Вообще-то оброк нужен для того, чтобы мирской, если передумает и откажется от ученичества, не смог никому толком объяснить, что с ним было и где он пропадал. Если начнет говорить, так онемеет, оглохнет или ослепнет. Но уже не временно, а с концами. Жестоко, а что поделаешь. Dura lex, [9] так сказать… В Контрибуции это прописано, с ней не спорят.

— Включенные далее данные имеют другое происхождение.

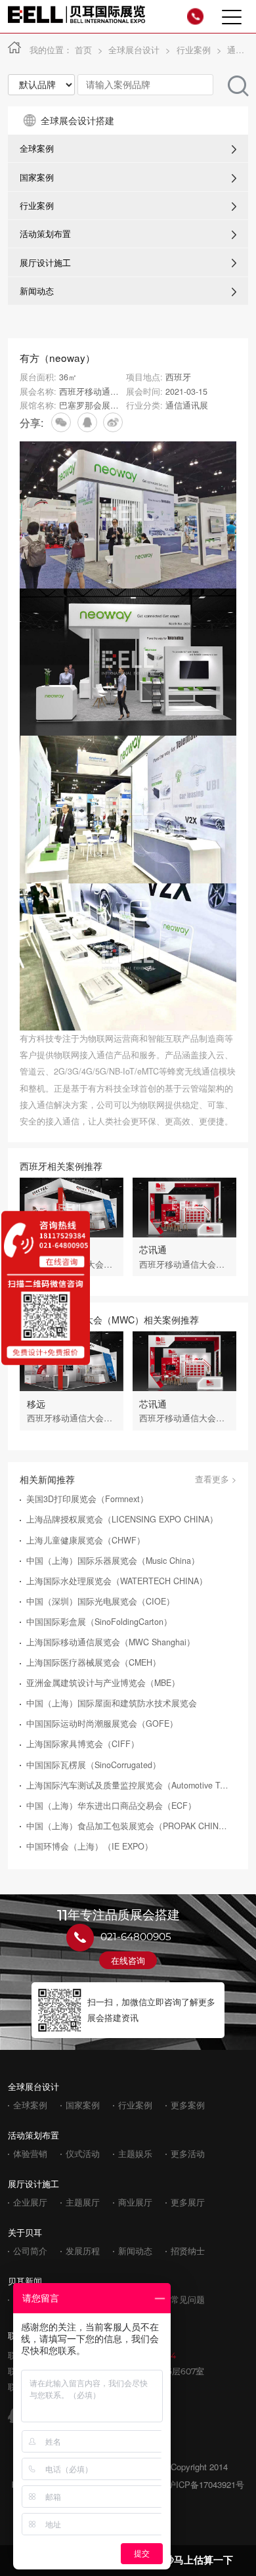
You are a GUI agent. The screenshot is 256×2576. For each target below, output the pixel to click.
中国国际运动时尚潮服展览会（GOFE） (102, 1724)
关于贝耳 (25, 2232)
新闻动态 (37, 291)
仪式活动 (83, 2154)
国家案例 (37, 177)
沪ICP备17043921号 (205, 2484)
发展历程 (83, 2251)
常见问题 (188, 2300)
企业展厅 (30, 2203)
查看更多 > (215, 1479)
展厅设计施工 (45, 262)
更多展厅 (188, 2203)
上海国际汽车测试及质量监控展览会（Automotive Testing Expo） (129, 1785)
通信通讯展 (186, 405)
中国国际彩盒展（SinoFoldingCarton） (99, 1622)
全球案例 (37, 148)
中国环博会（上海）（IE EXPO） (89, 1847)
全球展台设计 (134, 49)
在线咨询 (128, 1960)
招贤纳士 (188, 2251)
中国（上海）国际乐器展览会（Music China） (113, 1561)
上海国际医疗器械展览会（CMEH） (93, 1663)
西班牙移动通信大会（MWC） (116, 391)
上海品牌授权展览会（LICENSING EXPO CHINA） (122, 1519)
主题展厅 (83, 2203)
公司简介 (30, 2251)
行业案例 (194, 49)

Но в Гунькином случае все сложнее было. Старый сам ученику молчание выбрал: для того чтобы легкие с трахеей не тревожить на первое время и чтобы никто ничего лишнего не услышал.

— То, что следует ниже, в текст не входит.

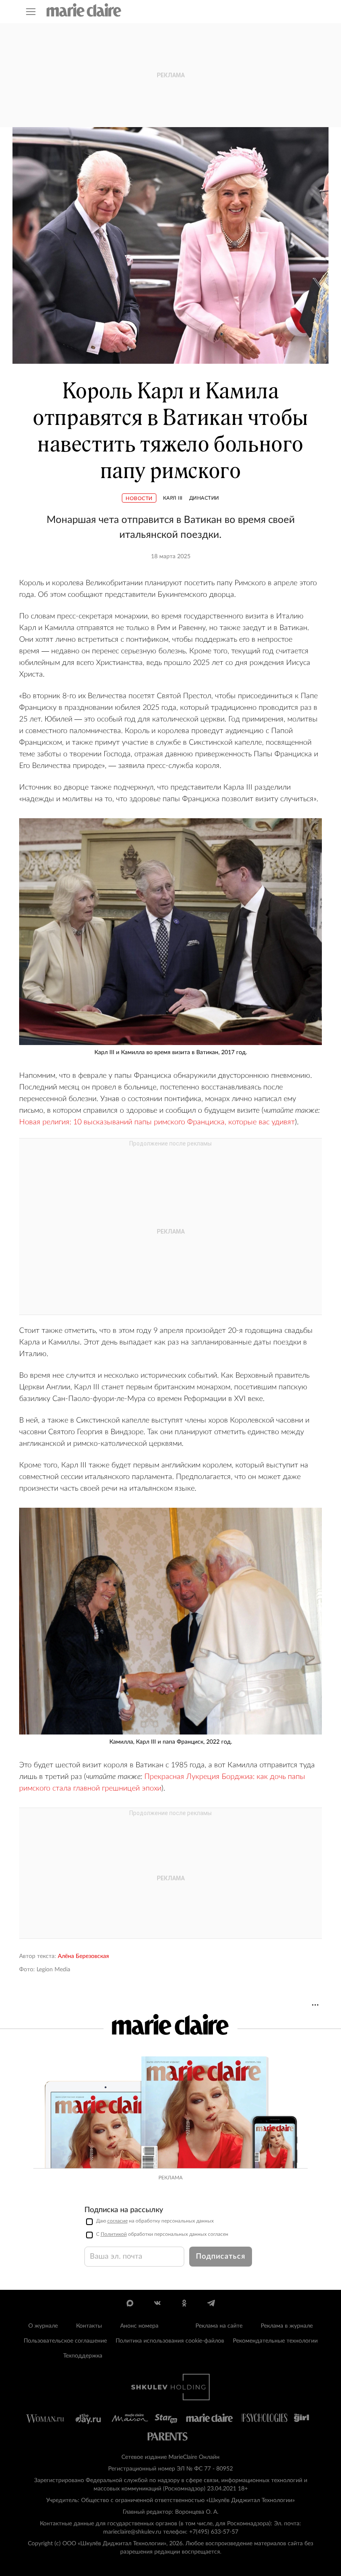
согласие (117, 2220)
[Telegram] (211, 2303)
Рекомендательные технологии (275, 2341)
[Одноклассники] (184, 2303)
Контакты (89, 2326)
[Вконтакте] (157, 2303)
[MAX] (130, 2303)
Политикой (114, 2234)
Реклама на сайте (218, 2326)
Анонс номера (139, 2326)
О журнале (43, 2326)
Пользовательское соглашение (65, 2341)
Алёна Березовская (83, 1956)
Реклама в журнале (287, 2326)
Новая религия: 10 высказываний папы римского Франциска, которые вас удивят (157, 1122)
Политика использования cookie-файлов (170, 2341)
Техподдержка (82, 2356)
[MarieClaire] (84, 10)
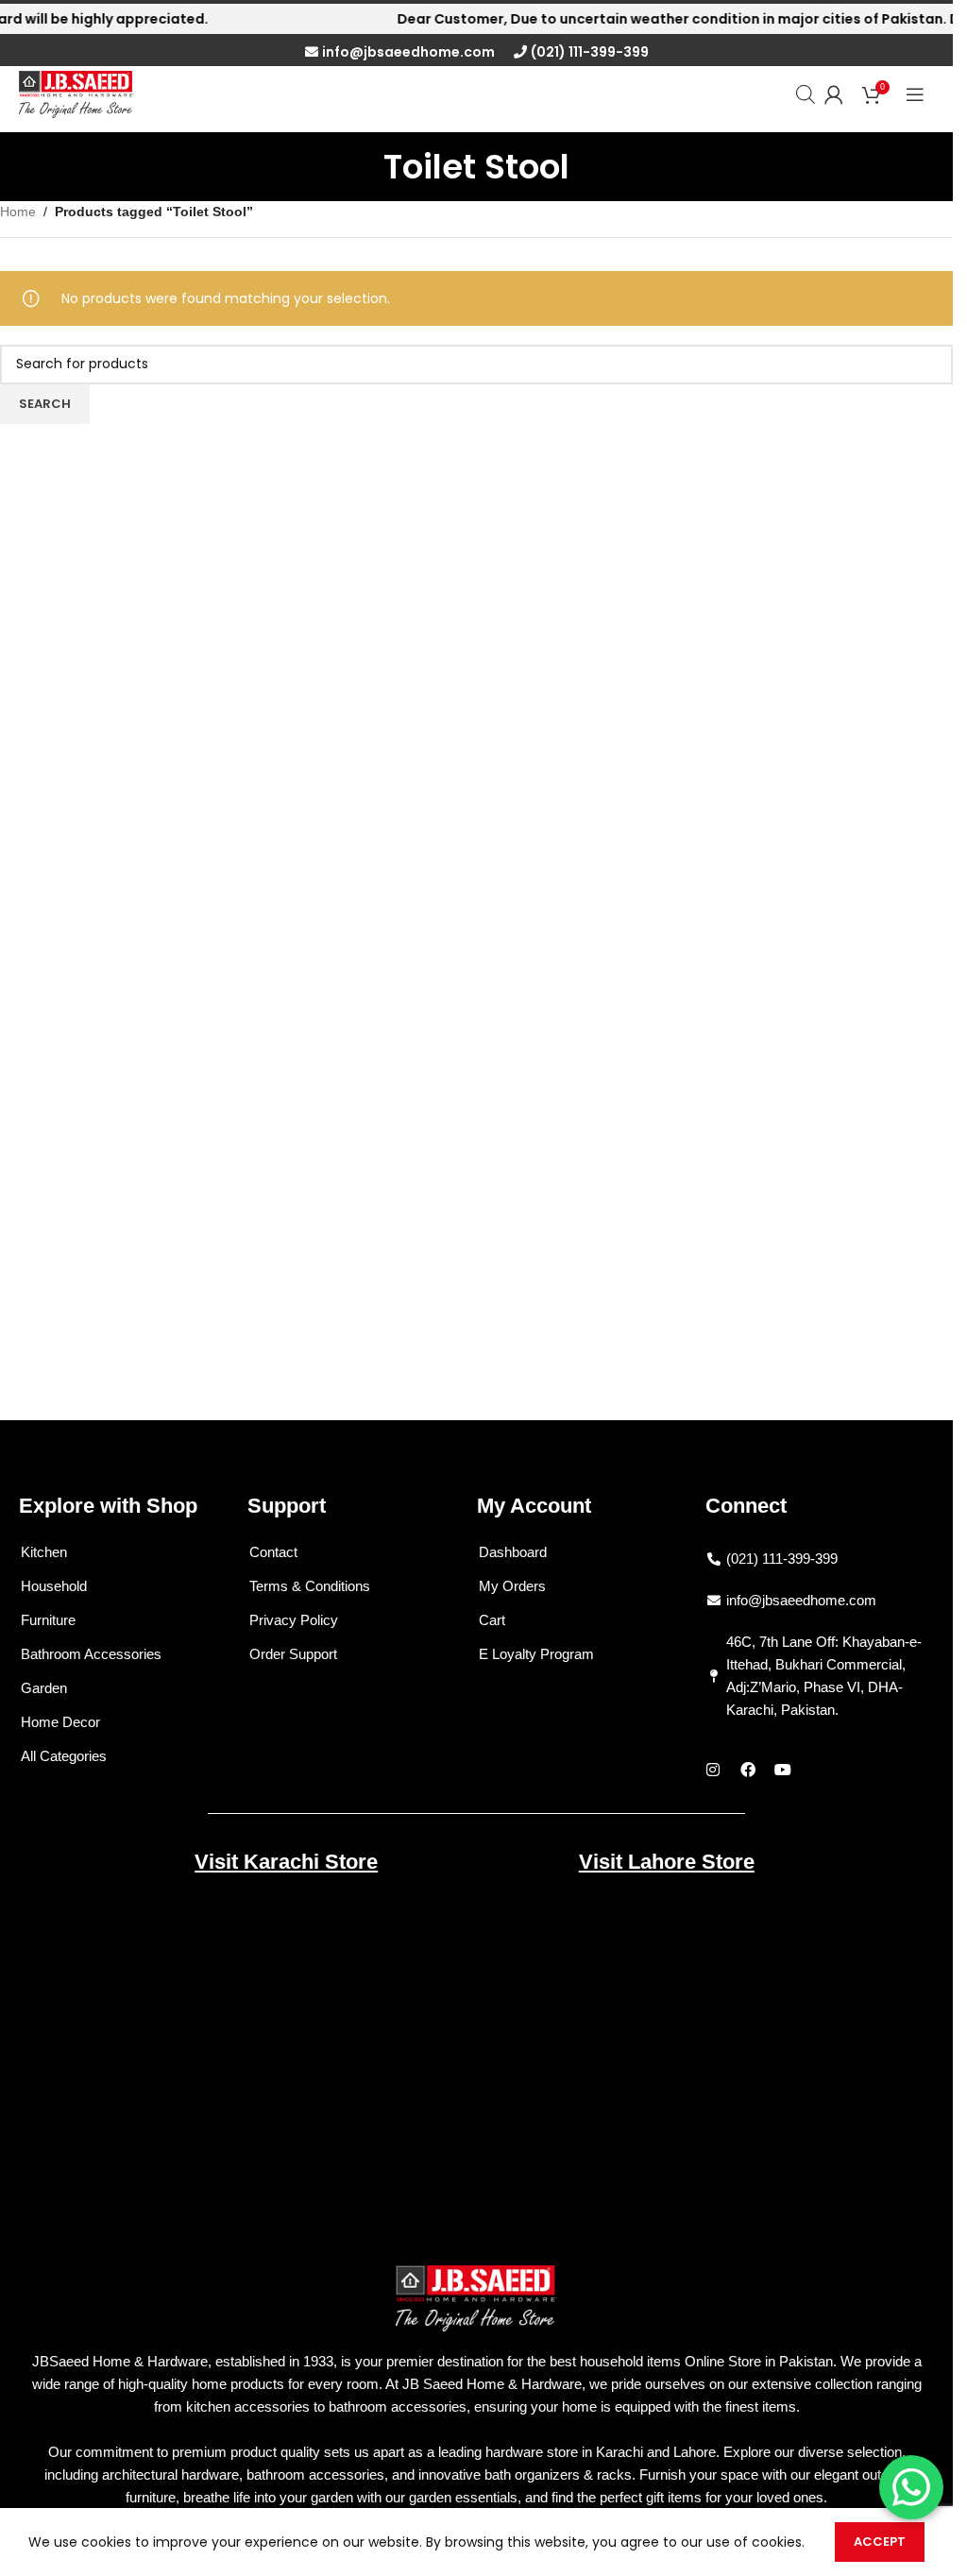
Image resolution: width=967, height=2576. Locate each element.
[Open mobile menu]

Первое, что ты помнишь про себя потом, — одеяло. Тонкое, очень легкое, пахнущее лекарствами. Побелевшее до сине-сизого цвета, того же, что и казенный кафель на стенах. Кафель ты различить не можешь — зрение сильно упало, швы между плитками не видно, но то, что это кафель, почему-то знаешь. И про родителей знаешь тоже. Хотя, кто тебе сказал, когда, почему и тебе ли — а не над твоей безнадежно гудящей головой — не имеешь понятия. Но про маму и батю ты тогда уже точно в курсе. Веришь этому или нет, опять же непонятно. Вроде бы нет. Ты думаешь, что это знание уйдет — сразу после того, как перестанет болеть голова, прекратится дикая тошниловка, исчезнет желчь или что там у тебя скапливается под языком. Как только кончится болезнь — или боль? — кончится и эта правда. Все вернется на свои места. Тебя перестанет штормить, врачи снимут диагноз, а кто-то еще, в халате, или в форме, или просто так, придет и отменит слова про маму, батю, пожар и безнадежность.
Ты этого ждешь через всю свою мутоту, которая не отступает во сне. Ты снов толком не видишь — даже сквозь них чувствуешь боль или что-то похожее. С ней и с этим ожиданием засыпаешь, в них спишь и в них же просыпаешься. Смотришь на то, что можешь разглядеть: угол тумбочки, белый кант вокруг розетки, перекрученный серпантином провод — тоже белый, но в каких-то ржавых крошечных пятнах. Они похожи на муравьев, только не шевелятся. Иногда, правда, подрагивают — то ли от твоей боли, то ли от того, что глаза сильно слезятся. Но ты смотришь изо всех сил. Даже пытаешься думать: о том самом витом проводе или блеске кафеля. Ты их замечаешь.